PARIS – The French component maker Faurecia said it expects to return to profit and cash generation in the second half of the year helped by cost controls after reporting a first-half operating loss due to the COVID-19 crisis.

Faurecia targets sales of around 7.6 billion euros ($8.89 billion), an operating margin of around 4.5 percent of sales and net cash flow of around 600 million euros for the second half of the year, the company said in a statement.

CEO Patrick Koller also told BFM business radio that the company had good visibility over the third quarter but that there were more uncertainties regarding the fourth quarter.

The company reported a first-half operating loss of 114 million euros ($134 million), which included a 20 million euro one-off charge related to the coronavirus crisis.
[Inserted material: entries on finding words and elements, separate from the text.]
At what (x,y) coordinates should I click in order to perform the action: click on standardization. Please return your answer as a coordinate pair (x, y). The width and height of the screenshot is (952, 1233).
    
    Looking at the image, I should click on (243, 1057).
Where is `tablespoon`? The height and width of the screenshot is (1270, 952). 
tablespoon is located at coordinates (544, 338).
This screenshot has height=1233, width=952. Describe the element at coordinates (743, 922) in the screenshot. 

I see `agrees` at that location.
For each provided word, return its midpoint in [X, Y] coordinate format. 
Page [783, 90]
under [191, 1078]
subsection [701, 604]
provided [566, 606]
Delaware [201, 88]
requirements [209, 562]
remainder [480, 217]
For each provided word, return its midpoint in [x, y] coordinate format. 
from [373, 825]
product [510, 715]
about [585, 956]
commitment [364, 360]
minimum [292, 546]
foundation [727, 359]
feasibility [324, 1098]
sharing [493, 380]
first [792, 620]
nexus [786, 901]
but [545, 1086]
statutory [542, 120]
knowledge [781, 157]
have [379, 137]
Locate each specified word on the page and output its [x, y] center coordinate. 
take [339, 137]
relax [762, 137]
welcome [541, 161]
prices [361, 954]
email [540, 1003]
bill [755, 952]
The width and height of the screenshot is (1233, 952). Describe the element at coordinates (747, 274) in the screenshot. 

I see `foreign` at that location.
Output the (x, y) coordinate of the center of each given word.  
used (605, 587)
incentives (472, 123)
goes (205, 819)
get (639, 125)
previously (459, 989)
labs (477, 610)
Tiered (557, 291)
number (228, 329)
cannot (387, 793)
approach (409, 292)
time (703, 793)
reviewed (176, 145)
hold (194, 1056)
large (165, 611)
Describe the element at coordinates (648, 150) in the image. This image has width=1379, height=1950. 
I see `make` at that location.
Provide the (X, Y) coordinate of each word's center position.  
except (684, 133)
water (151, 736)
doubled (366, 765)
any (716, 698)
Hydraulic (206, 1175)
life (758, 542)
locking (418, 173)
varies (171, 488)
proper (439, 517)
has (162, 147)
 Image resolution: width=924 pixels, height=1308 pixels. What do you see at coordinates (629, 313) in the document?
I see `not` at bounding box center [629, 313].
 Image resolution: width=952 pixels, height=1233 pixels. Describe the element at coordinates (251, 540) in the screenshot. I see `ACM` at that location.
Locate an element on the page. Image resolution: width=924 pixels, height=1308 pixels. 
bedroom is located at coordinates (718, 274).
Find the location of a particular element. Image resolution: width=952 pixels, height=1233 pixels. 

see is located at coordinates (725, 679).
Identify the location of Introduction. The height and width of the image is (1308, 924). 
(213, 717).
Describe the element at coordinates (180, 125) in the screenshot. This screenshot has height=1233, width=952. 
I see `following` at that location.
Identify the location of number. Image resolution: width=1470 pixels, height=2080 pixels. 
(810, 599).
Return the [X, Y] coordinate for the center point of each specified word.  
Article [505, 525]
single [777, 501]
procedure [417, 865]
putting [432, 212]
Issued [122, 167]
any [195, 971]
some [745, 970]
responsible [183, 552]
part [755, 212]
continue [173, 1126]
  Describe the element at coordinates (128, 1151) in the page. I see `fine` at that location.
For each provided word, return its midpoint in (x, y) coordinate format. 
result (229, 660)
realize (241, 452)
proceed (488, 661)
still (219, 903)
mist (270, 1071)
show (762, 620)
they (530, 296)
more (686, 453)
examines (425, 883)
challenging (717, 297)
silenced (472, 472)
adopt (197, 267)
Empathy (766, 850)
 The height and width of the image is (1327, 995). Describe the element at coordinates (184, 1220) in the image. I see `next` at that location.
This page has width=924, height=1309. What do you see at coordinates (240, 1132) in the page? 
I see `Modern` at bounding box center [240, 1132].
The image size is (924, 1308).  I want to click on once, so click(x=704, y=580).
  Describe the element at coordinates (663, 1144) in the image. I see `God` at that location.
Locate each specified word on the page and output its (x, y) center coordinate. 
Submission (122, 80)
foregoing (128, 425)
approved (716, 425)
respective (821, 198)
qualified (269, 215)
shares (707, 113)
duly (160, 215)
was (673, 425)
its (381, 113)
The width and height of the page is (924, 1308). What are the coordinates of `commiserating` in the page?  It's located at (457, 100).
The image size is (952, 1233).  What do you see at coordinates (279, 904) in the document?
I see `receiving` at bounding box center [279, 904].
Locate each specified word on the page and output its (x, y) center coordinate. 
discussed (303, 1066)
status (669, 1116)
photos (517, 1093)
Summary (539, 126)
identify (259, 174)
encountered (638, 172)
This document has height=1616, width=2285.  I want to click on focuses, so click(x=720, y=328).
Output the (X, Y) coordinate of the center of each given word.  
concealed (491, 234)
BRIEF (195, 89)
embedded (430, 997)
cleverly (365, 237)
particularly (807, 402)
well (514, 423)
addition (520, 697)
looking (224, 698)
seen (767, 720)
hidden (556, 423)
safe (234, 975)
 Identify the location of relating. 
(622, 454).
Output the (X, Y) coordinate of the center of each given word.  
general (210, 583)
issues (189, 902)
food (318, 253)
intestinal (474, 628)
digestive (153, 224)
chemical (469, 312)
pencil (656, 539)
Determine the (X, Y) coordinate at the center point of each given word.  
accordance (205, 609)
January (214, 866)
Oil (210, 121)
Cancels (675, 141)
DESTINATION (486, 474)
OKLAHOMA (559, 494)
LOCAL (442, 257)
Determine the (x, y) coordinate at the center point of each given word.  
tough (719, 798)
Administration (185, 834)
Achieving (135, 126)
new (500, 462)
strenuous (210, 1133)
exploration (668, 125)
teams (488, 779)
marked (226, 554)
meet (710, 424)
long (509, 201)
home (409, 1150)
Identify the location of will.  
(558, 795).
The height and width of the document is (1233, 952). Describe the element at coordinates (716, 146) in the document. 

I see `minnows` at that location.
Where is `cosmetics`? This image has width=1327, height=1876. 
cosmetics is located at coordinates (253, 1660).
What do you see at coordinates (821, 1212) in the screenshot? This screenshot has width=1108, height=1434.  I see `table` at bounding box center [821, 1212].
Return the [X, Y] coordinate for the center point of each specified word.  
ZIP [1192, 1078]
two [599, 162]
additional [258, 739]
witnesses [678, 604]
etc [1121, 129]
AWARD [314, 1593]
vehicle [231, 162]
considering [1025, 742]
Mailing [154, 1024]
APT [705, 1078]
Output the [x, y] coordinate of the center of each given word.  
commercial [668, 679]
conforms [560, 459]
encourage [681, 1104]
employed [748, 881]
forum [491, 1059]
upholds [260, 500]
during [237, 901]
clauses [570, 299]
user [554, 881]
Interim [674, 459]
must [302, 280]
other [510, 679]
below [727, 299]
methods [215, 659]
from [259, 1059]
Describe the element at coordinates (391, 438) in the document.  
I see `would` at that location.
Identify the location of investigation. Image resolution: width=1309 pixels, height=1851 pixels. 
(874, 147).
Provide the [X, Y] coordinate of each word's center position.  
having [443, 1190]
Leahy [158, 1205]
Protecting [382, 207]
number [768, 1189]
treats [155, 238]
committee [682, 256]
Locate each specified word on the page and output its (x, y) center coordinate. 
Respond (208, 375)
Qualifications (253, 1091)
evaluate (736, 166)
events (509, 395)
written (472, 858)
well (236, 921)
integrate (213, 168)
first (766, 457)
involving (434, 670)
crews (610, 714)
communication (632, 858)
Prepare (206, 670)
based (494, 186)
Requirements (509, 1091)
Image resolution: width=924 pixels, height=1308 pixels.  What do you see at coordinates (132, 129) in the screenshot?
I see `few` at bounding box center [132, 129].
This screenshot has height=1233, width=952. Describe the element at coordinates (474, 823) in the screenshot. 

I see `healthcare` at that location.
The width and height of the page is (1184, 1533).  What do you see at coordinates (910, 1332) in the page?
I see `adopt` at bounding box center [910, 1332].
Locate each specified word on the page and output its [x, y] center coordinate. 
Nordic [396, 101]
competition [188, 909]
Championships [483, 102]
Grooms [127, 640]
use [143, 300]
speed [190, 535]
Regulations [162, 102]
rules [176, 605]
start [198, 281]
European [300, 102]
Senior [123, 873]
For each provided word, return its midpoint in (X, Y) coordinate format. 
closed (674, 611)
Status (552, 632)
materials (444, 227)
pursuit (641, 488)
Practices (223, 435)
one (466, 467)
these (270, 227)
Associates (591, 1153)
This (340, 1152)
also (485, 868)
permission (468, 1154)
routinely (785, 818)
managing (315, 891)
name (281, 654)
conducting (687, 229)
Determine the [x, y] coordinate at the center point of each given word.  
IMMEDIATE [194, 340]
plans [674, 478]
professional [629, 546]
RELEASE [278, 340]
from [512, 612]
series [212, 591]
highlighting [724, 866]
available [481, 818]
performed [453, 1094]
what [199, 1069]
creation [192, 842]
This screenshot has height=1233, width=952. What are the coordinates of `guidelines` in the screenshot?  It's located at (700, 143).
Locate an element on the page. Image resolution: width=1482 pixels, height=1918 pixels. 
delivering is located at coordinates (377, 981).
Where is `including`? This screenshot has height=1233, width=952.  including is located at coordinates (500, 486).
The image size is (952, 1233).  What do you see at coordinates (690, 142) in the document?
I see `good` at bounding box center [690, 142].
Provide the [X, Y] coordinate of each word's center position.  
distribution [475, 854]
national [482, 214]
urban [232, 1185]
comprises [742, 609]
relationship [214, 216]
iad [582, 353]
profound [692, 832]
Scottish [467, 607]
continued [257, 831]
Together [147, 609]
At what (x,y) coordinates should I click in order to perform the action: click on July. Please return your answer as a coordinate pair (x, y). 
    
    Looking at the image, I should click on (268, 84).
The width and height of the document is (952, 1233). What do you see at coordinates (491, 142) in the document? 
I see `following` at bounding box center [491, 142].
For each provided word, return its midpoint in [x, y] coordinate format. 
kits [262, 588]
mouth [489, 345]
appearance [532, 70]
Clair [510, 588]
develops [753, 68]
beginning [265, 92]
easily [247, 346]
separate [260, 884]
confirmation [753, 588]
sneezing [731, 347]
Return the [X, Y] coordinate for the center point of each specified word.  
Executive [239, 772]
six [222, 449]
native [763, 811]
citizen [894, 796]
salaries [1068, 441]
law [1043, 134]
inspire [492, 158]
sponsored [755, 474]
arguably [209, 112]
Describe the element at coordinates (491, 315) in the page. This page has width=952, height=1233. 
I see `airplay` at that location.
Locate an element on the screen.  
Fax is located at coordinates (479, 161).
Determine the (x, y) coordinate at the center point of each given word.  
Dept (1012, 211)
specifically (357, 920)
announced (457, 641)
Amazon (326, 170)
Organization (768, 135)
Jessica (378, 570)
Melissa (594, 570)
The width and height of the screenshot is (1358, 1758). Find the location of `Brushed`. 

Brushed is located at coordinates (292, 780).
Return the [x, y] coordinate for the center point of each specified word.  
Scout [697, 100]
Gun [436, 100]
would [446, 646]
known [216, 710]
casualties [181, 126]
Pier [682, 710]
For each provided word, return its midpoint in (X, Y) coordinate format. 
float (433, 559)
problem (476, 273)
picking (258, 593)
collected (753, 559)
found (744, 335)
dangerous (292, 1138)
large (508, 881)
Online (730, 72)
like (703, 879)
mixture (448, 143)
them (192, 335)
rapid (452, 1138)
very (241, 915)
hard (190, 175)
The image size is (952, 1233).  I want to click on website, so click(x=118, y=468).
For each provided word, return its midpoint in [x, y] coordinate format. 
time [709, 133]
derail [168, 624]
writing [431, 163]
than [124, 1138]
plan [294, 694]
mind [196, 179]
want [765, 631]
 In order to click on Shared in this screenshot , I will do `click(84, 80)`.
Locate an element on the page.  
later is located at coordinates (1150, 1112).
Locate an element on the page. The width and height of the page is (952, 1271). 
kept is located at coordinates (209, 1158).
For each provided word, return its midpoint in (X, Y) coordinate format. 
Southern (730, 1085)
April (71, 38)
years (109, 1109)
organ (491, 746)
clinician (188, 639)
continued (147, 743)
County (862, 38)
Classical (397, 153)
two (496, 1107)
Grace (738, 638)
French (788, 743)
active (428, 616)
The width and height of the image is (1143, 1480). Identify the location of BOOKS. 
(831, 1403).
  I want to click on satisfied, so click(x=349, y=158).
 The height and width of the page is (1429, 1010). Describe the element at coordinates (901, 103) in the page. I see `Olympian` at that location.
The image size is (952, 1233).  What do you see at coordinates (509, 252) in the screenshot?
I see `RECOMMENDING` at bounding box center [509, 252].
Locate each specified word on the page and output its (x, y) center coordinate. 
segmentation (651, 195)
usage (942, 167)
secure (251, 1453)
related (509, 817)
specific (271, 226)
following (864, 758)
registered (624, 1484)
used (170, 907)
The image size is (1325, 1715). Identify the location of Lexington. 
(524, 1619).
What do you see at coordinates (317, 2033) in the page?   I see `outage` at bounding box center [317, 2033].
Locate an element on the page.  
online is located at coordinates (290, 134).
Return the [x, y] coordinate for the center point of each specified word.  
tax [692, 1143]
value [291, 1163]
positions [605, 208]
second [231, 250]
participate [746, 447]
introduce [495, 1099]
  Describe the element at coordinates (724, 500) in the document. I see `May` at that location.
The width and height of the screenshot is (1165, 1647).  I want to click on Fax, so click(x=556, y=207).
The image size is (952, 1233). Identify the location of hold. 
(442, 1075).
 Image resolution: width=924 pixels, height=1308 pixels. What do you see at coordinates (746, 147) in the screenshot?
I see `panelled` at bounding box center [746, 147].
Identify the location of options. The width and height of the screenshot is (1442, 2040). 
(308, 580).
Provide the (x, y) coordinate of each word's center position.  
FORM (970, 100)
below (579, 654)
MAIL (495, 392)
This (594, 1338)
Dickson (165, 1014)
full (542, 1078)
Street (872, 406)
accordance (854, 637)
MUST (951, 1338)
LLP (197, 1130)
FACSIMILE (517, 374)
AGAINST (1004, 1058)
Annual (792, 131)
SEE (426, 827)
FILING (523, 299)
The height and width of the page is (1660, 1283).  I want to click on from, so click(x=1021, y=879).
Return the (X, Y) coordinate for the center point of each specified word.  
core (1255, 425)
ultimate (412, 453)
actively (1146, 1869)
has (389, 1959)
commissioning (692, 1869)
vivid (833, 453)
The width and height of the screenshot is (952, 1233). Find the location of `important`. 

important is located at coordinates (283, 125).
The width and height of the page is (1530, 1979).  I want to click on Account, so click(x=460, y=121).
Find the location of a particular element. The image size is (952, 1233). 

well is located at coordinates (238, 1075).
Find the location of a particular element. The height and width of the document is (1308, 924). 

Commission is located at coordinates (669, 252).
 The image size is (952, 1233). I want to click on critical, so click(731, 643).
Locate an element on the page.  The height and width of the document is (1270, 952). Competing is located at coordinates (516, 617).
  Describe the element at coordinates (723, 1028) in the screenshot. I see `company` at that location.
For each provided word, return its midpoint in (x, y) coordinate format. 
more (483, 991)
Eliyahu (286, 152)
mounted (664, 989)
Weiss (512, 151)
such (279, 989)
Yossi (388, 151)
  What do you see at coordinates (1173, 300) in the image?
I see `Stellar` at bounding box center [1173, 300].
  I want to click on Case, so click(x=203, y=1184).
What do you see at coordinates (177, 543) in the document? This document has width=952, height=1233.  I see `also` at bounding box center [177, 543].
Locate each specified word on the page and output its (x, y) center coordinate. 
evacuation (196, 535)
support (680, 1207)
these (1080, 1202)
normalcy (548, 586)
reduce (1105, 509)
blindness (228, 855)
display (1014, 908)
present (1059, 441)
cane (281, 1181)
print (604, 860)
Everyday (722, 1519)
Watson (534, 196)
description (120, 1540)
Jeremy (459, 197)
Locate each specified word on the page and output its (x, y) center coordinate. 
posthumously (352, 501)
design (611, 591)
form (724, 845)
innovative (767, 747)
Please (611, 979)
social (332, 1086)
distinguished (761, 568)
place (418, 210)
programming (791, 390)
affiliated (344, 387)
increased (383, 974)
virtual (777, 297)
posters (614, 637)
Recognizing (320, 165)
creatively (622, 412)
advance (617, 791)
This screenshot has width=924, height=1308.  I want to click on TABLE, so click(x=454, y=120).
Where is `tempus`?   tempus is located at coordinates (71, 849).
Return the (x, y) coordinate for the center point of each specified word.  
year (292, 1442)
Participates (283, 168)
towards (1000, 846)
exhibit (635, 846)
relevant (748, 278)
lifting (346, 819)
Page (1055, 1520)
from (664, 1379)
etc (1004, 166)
Like-for-like sales fell 35 percent.

“In the medium term, our focus on key priorities in the new post-COVID-19 market environment gives us confidence in our ability to achieve our profitability and cash generation ambition for 2022,” Koller said in the statement.

Those 2022 targets include an operating margin of 8 percent of sales and net cash flow of 4 percent of sales, with sales above 18.5 billion euros. 

Faurecia said it was able to realize savings of 536 million euros in the first half, through reducing R&D net expenses, “flexibilization” of labor and manufacturing costs, and controlling back-office expenses, to partly offset the 1.3 billion sales decline due to the coronavirus crisis.

Faurecia ranks No. 9 on the Automotive News list of the top 100 global suppliers, with worldwide sales to automakers of $19.9 billion in 2019.

Faurecia also provided details on how sales were affected regionally by the coronavirus crisis. 

European sales fell by 33 percent in the first half to 3.03 billion euros; North American sales fell by 36 percent to 1.48 billion euros; Asian sales fell by 14 percent to 1.48 billion euros.

By business group, seating sales were down 38 percent to 2.23 billion euros; interiors fell by 30 percent to 1.9 billion euros; and clean mobility, including emissions treatments and fuel systems, were also down 30 percent to 1.65 billion euros.